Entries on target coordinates
○ ○ ○ ○ ○ ○ ○
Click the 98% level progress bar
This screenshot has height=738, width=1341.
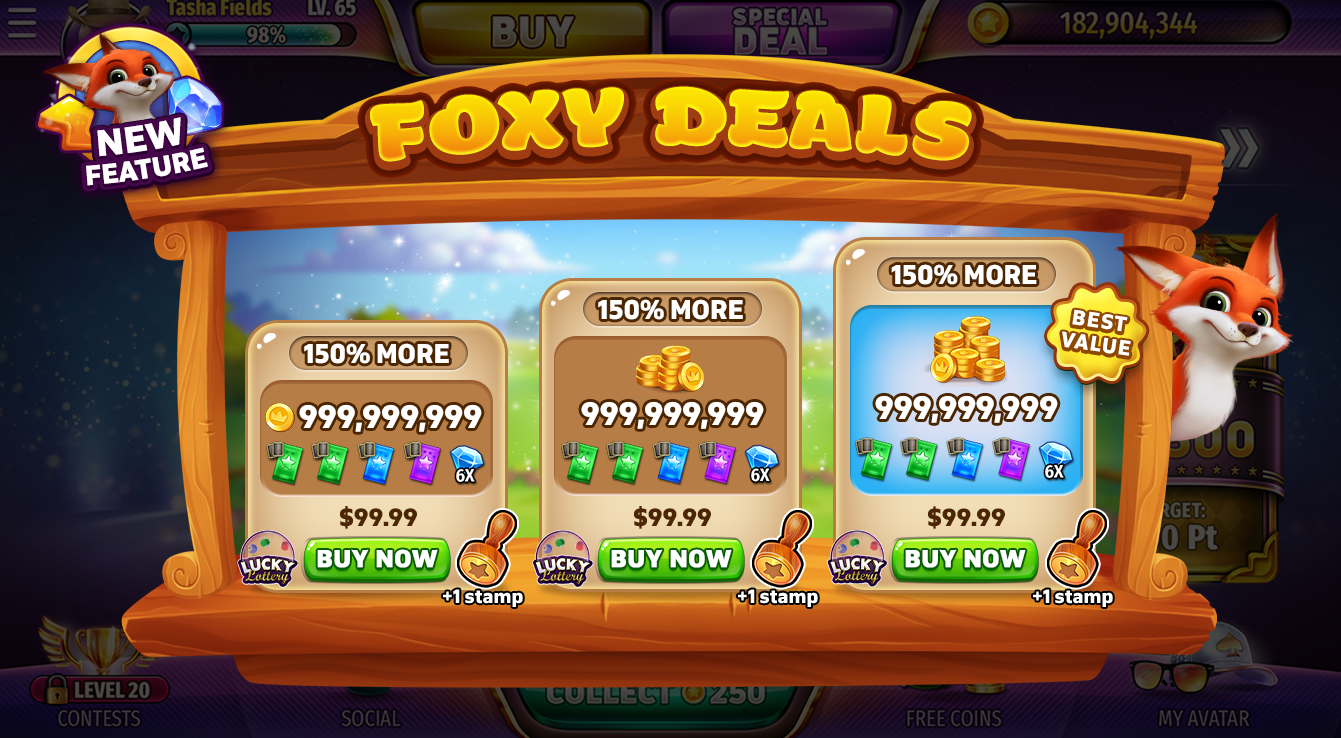click(x=267, y=35)
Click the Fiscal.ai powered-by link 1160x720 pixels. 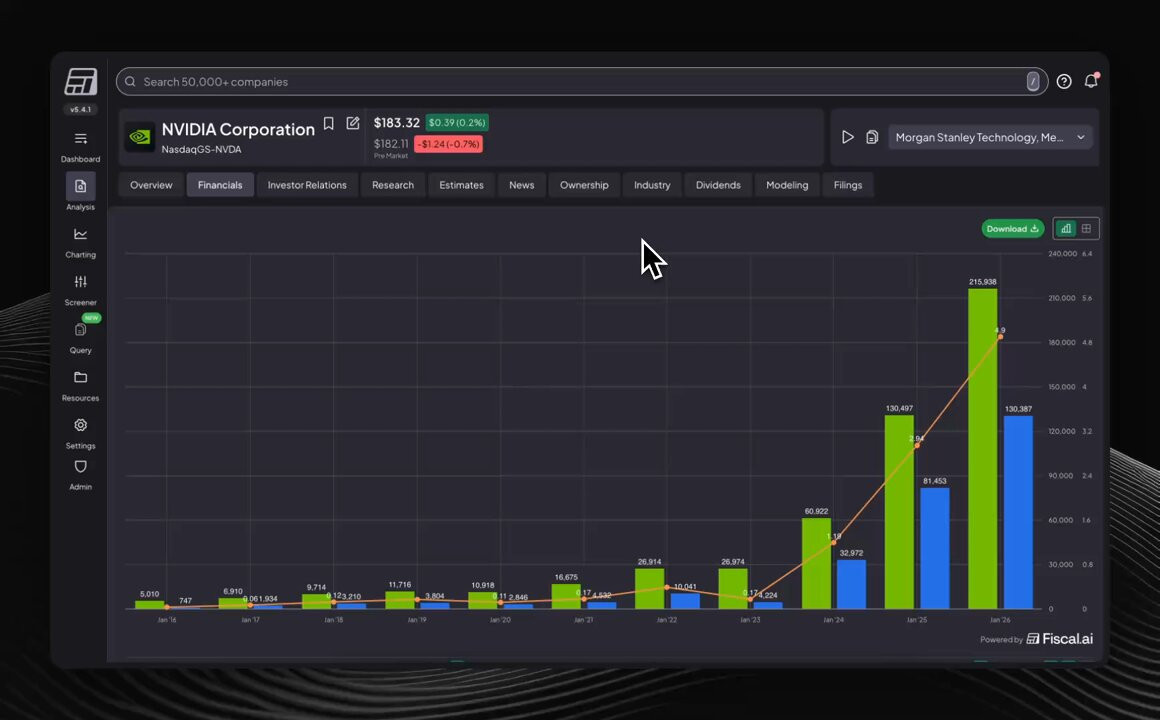[1060, 639]
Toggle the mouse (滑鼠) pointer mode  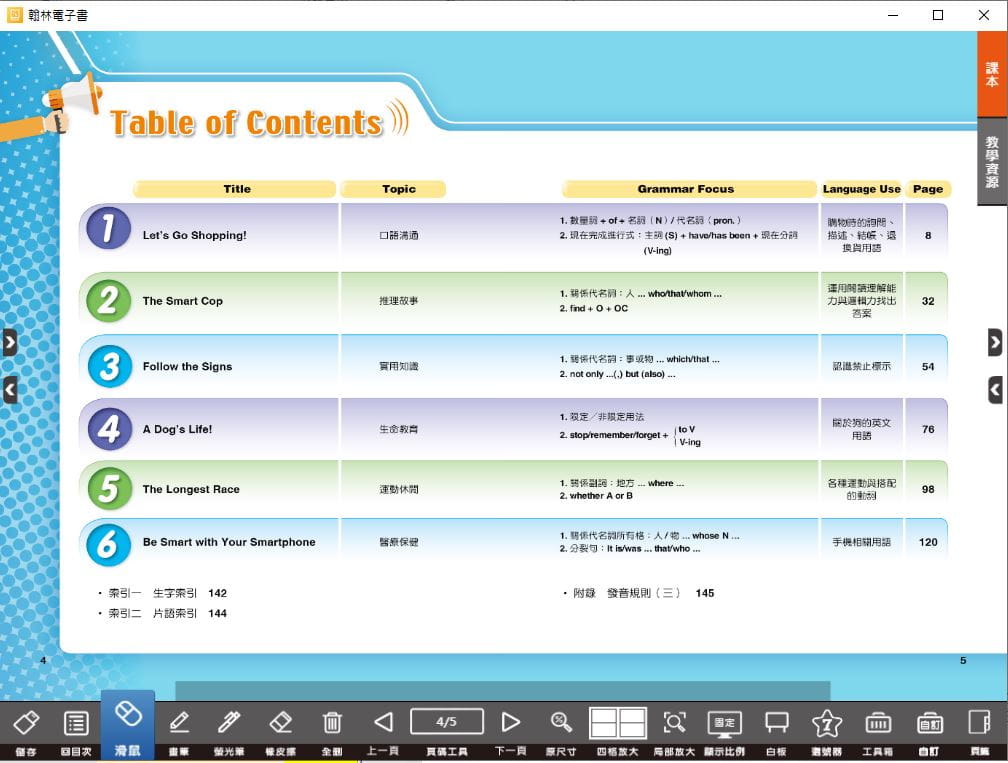click(x=127, y=715)
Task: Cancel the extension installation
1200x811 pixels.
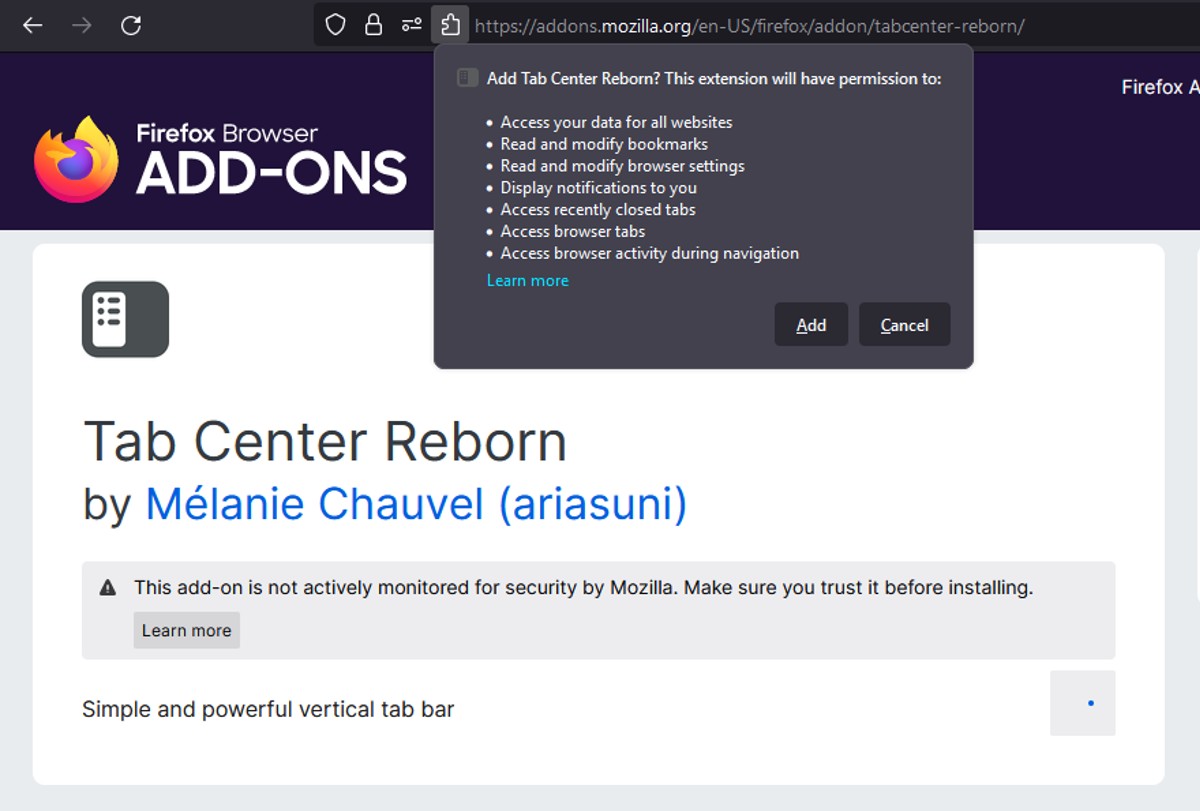Action: coord(904,324)
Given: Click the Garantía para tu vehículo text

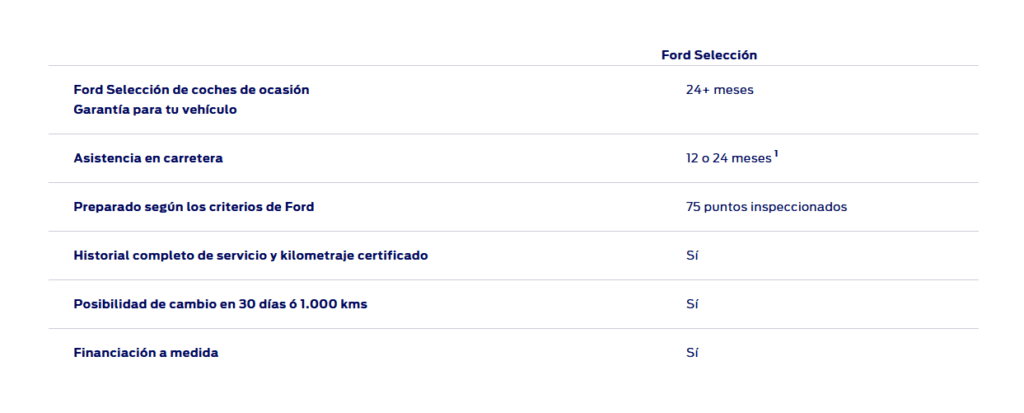Looking at the screenshot, I should tap(155, 110).
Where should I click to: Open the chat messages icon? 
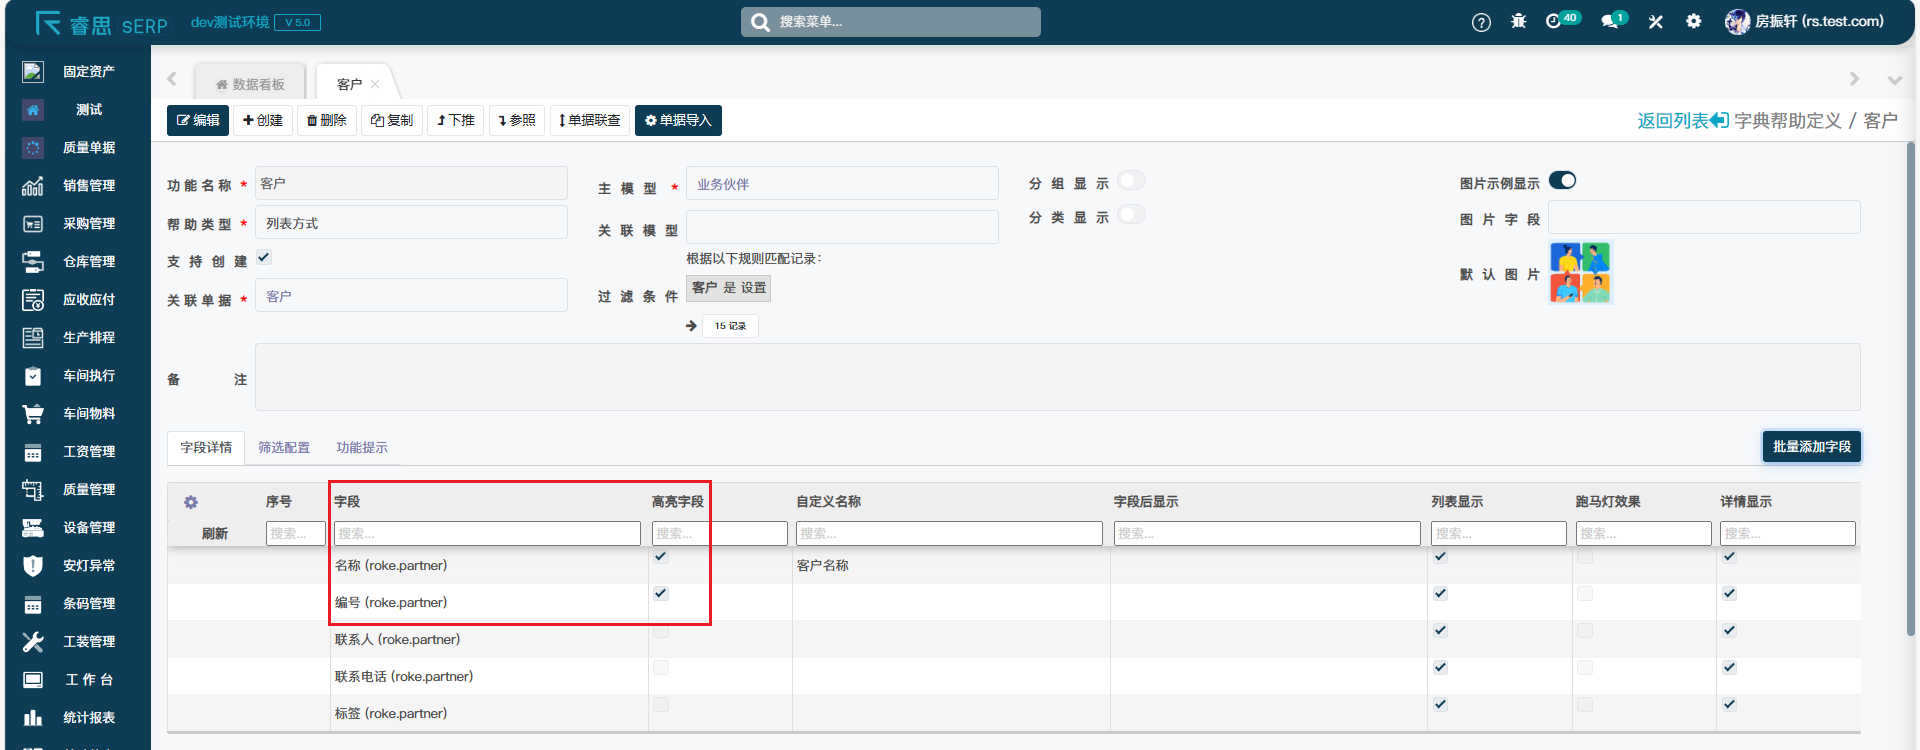(x=1609, y=21)
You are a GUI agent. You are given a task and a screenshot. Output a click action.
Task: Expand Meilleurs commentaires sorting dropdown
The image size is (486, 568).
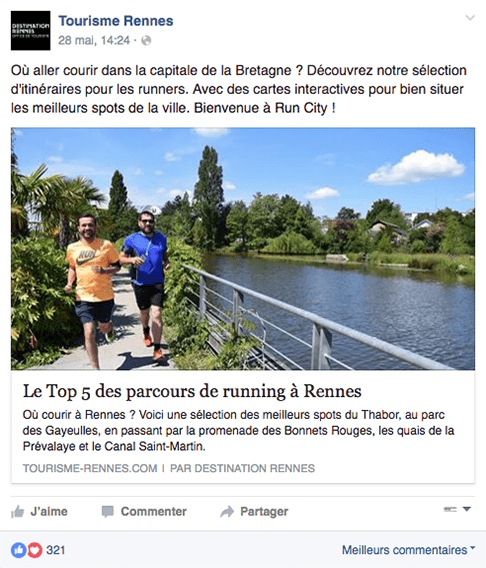point(409,550)
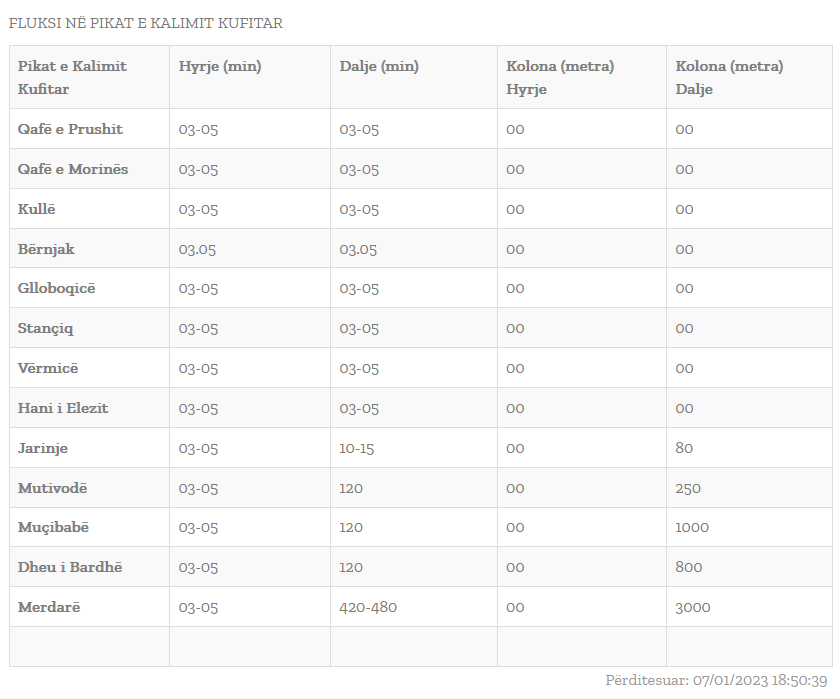
Task: Select the Kolona (metra) Hyrje header
Action: pos(560,77)
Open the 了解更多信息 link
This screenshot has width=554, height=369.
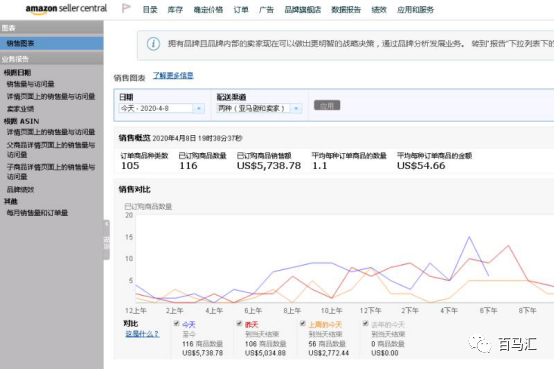click(x=173, y=76)
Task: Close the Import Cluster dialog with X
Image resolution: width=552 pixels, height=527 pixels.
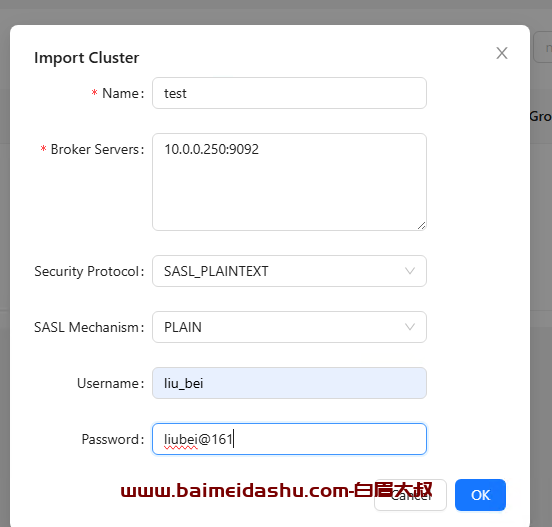Action: [502, 54]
○ ○ ○ ○ ○ ○ ○
* Job
Identify and copy every line above that contains the word "This". Only matches in the same case count.

* Solution to the exercise
This screenshot has height=738, width=1341.
This screenshot has width=554, height=369.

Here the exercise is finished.